A sixty-year-old British woman is fighting a court battle to use her dead daughter’s frozen eggs and to act as a surrogate for them in order to conceive a child. The Human Fertilisation and Embryology Authority (HFEA), the UK’s regulatory body for eggs and sperm, is fighting against her efforts, noting that the deceased did not grant permission for her eggs to be used following her death. Just last week the grandmother was granted approval for a full hearing on the matter.

 

As our U.K. ally Josephine Quintavalle of Comment on Reproductive Ethics (CORE) notes:

The intention is to fertilise eggs from the dead mother with donated sperm (anonymous presumably), and if any embryos result for these to be implanted in what would in effect be the womb of the prospective child’s grandmother. It is impossible to seriously assess the incredible psychological burden which would be placed on a child created under these conditions, always supposing the procedure were ever to be successful.
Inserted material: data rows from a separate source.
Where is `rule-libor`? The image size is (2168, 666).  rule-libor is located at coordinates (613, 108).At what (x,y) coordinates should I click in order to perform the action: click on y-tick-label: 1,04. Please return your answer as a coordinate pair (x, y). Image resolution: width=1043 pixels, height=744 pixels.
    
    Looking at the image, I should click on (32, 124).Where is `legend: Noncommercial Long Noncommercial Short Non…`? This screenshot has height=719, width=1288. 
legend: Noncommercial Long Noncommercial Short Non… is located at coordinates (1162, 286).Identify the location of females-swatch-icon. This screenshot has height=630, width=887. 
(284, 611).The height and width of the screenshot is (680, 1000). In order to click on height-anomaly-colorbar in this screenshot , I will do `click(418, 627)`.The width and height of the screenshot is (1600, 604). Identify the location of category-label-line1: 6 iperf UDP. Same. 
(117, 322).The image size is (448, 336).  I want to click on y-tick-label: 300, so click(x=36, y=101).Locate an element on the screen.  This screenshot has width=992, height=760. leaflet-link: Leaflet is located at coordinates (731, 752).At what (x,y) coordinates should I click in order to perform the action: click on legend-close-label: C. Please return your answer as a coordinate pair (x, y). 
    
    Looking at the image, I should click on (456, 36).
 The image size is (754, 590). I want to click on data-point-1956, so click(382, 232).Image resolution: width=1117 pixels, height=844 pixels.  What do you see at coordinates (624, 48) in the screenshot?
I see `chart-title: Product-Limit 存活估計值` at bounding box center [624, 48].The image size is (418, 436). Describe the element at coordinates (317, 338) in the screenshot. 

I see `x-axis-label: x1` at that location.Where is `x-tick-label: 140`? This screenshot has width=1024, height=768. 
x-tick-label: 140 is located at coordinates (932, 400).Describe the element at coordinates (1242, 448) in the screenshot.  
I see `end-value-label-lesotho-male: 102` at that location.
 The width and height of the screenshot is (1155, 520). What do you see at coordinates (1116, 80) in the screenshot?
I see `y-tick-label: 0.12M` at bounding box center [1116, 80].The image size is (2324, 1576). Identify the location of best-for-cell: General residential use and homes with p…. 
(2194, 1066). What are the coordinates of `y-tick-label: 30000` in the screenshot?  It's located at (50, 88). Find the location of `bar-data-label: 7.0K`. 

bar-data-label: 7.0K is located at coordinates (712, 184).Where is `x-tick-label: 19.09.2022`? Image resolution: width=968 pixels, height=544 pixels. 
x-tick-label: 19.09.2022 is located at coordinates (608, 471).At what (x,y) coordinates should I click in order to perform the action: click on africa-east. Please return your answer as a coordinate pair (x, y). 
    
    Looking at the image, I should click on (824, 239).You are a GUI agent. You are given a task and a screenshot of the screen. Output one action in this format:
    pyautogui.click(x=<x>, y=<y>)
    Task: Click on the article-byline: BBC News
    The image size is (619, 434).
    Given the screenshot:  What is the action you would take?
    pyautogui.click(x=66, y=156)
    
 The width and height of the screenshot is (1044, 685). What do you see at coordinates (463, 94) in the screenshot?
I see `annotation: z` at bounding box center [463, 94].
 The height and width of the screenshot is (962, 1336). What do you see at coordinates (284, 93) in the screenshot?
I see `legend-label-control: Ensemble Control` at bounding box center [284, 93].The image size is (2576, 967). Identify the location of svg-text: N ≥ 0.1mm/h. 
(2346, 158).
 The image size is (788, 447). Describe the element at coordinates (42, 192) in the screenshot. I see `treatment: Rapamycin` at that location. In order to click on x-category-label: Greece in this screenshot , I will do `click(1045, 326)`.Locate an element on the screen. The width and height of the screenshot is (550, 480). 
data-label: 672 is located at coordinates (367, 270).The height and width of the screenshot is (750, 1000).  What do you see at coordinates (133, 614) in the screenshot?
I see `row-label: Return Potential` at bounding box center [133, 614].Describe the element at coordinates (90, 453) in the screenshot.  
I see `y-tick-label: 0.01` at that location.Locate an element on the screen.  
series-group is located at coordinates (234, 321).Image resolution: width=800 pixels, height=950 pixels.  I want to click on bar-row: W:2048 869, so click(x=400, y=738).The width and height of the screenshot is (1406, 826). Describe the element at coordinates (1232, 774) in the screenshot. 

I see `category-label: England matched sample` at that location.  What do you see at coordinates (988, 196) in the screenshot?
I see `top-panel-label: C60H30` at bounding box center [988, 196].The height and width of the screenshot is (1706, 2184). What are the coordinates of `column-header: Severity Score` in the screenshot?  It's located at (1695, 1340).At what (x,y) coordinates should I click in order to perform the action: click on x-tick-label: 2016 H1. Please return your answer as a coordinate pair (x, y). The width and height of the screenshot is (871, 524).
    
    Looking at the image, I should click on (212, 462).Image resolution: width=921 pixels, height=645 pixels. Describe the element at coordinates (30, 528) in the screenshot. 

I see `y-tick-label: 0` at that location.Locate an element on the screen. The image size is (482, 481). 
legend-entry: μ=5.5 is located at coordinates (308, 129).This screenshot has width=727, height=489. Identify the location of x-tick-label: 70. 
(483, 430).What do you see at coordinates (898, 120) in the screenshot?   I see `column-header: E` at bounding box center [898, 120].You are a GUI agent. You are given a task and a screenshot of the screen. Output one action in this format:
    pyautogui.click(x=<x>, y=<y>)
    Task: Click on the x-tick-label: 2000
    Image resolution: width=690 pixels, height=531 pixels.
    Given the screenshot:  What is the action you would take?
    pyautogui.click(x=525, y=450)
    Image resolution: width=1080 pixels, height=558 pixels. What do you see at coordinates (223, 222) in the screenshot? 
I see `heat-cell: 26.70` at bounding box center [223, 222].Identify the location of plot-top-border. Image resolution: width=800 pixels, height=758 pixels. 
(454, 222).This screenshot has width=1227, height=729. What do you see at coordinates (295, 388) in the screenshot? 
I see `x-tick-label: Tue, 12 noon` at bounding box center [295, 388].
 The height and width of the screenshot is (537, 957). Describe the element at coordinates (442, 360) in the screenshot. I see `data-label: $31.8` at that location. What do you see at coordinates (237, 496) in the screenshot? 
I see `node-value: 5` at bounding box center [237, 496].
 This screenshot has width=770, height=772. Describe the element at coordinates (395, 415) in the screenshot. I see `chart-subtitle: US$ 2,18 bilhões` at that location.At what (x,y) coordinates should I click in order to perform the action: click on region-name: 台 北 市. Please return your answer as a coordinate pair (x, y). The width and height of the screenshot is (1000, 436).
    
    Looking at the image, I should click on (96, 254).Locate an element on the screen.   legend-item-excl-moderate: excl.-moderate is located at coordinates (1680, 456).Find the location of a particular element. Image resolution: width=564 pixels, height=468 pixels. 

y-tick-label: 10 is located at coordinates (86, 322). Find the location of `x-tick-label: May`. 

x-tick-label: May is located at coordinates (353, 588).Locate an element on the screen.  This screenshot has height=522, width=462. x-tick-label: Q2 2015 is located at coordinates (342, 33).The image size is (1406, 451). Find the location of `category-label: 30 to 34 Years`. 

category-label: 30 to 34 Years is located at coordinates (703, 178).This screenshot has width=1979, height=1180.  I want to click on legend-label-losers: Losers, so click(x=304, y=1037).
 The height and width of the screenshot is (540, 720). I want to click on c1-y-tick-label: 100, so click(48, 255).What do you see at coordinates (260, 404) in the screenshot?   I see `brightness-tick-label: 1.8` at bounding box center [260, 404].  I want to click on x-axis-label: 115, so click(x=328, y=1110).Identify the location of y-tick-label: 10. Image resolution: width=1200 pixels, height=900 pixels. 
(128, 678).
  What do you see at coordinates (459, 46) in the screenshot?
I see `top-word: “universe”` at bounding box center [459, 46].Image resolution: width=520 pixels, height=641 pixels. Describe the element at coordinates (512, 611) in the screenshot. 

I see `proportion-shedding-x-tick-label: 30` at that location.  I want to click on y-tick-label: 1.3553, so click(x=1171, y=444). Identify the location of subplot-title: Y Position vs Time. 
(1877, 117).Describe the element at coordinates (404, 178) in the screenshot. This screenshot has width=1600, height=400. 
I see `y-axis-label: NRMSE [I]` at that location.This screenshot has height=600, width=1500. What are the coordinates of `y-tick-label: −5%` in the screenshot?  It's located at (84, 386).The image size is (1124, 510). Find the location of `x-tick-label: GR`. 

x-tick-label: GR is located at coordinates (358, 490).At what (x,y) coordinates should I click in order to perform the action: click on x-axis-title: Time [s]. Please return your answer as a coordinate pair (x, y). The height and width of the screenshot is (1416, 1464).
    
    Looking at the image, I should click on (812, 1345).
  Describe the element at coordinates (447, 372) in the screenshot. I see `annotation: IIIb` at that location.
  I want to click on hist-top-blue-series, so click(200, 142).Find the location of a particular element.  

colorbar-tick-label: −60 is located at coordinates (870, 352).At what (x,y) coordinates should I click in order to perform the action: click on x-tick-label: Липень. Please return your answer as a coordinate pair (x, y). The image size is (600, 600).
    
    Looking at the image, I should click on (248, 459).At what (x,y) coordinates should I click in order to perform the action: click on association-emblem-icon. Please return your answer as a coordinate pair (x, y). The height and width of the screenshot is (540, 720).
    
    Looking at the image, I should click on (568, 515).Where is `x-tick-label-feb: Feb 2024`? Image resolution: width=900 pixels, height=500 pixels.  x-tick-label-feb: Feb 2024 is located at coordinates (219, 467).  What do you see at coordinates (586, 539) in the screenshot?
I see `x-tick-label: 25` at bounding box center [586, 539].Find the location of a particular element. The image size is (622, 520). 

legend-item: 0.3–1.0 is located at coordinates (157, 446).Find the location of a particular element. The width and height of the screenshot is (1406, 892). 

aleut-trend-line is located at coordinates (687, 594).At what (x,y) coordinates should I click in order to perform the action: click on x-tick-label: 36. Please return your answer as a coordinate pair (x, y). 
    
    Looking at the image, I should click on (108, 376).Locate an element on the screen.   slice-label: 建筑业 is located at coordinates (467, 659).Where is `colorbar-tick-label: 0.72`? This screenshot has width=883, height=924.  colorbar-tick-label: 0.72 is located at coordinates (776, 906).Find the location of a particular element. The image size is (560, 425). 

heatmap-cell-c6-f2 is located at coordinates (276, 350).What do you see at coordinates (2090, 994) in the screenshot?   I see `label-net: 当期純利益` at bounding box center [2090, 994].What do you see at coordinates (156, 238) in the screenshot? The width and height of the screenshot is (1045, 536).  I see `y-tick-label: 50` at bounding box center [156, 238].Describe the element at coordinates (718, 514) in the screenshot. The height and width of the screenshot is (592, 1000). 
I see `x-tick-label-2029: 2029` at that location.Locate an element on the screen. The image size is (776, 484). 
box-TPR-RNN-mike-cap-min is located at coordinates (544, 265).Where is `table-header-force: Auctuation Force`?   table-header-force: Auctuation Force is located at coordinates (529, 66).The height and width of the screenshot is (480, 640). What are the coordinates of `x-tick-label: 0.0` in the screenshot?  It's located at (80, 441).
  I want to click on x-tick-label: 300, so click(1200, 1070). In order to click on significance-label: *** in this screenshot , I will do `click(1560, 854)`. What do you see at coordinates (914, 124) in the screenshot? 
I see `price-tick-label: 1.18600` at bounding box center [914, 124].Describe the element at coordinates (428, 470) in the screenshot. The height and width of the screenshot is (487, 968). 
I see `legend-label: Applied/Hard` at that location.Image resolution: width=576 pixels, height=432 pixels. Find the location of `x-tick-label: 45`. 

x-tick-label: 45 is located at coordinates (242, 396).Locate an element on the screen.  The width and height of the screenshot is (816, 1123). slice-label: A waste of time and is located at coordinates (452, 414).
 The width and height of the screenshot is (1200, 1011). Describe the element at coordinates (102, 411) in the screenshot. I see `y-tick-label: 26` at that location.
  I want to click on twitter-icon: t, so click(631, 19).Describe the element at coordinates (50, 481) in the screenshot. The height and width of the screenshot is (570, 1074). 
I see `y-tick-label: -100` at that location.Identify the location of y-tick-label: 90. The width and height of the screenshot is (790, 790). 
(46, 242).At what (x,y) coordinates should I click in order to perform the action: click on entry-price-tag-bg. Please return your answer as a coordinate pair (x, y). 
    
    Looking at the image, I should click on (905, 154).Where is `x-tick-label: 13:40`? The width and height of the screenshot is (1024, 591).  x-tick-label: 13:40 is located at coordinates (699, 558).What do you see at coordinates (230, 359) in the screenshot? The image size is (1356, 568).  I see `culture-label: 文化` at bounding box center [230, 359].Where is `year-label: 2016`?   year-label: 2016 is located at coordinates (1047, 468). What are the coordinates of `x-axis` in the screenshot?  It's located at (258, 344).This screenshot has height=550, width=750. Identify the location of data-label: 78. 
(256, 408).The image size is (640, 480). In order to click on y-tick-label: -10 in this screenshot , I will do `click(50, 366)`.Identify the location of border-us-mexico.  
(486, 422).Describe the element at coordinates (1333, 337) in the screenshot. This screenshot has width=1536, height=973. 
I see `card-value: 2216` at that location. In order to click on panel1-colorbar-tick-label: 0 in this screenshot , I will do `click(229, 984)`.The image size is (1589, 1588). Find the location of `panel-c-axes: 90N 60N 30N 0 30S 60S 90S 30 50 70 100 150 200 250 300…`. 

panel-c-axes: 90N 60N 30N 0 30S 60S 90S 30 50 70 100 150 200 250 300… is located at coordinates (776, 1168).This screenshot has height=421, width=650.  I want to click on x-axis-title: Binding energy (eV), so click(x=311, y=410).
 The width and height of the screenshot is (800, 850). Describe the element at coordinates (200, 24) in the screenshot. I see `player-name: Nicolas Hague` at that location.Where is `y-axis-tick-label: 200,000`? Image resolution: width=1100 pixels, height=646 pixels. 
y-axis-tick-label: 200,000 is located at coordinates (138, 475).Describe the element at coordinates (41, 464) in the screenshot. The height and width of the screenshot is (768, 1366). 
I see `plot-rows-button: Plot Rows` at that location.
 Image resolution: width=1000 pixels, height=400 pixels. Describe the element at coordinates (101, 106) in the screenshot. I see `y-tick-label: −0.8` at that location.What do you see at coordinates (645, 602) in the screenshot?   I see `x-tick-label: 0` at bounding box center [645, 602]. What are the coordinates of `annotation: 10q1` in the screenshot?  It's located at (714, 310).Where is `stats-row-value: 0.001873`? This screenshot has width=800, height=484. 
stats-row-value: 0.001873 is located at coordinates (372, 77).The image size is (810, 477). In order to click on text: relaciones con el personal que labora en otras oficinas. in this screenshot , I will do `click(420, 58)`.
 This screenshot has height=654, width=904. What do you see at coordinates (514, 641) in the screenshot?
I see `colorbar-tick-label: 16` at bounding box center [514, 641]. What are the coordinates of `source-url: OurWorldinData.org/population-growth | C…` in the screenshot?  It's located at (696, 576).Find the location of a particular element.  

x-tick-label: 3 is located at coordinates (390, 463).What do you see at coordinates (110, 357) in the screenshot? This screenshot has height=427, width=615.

While this case highlights the painful loss of a mother grieving her child—and the grandchildren she desperately wants to see brought into existence—such an extreme case does not make right the fact that it ultimately requires both the practice of surrogacy (even if altruistic) and the use of sperm donation. As our work has continually evidenced, these practices fail to protect the best interests of children and ultimately lead to even greater confusion and grief. While this situation is indeed tragic, granting permission for her to use these eggs would only make matters worse.